The 2020 Chicago 7 Most Endangered included Jackson Park, South Shore Cultural Center & Midway Plaisance, the James R. Thompson Center, the Chicago Town & Tennis Club building, the Chicago Union Station Power House, the Washington Park National Bank Building, Central Manufacturing District – Pershing Road, and the Roseland Michigan Avenue Commercial District.

The 2021 Chicago 7 Most Endangered included the Chicago Lakefront, the last Chicago Phyllis Wheatley Home, the Cornell Store & Flats, the South Chicago Masonic Temple, West Loop industrial lofts, the Central Manufacturing District–Original East Historic District, and Roman Catholic churches.

The 2022 Chicago 7 Most Endangered included the Century & Consumers Buildings, public housing sites, the St. Martin de Tours Church, the Peterson Avenue Midcentury Modern District, Promontory Point, Central Park Theater, North DuSable Lake Shore Drive, and the Moody Triangle. The Century & Consumers Buildings returned to the Chicago 7 after a $52 million federal earmark to demolish the buildings was revealed. Threats to the Peterson Avenue Midcentury Modern District include the demolition of the Sapphire Building and other demolitions of significant mid-century modern buildings, alterations to buildings that destroy the historic integrity, abandonments, and the fact that the district does not enjoy landmark protection and none of its buildings are included in the Chicago Historic Resources Survey.

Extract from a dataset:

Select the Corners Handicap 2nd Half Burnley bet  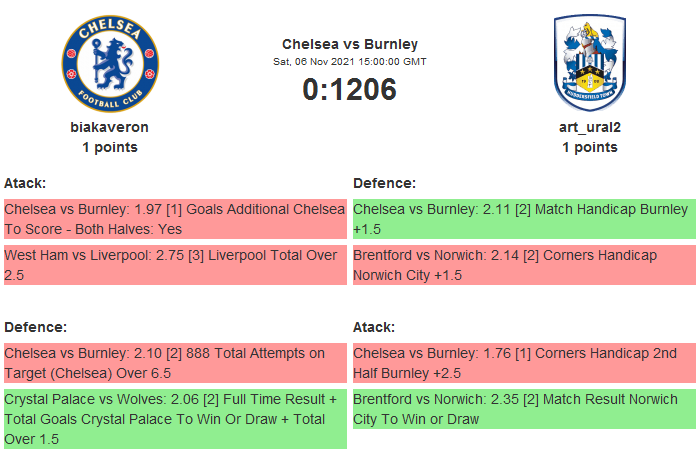(524, 363)
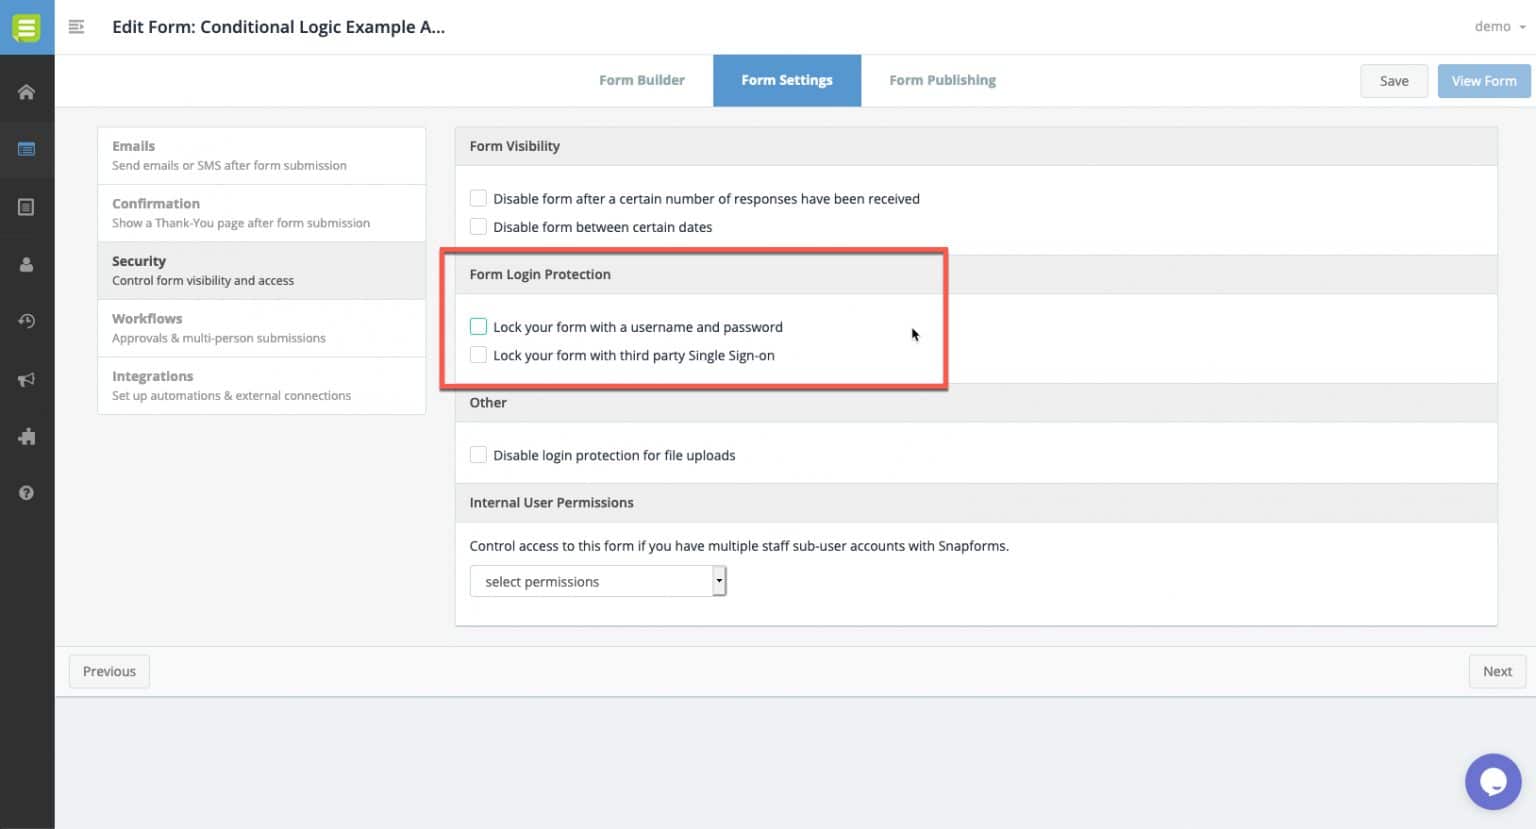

After the 2022 fire at Antioch Baptist Church, Preservation Chicago has proposed that Chicago pass an ordinance prohibiting the use of propane torches on wooden roofs, similar to an ordinance already in place in New York City. The use of propane torches on wooden roofs has been the cause of many other fires in historic buildings, including the aforementioned Pilgrim Baptist Church fire.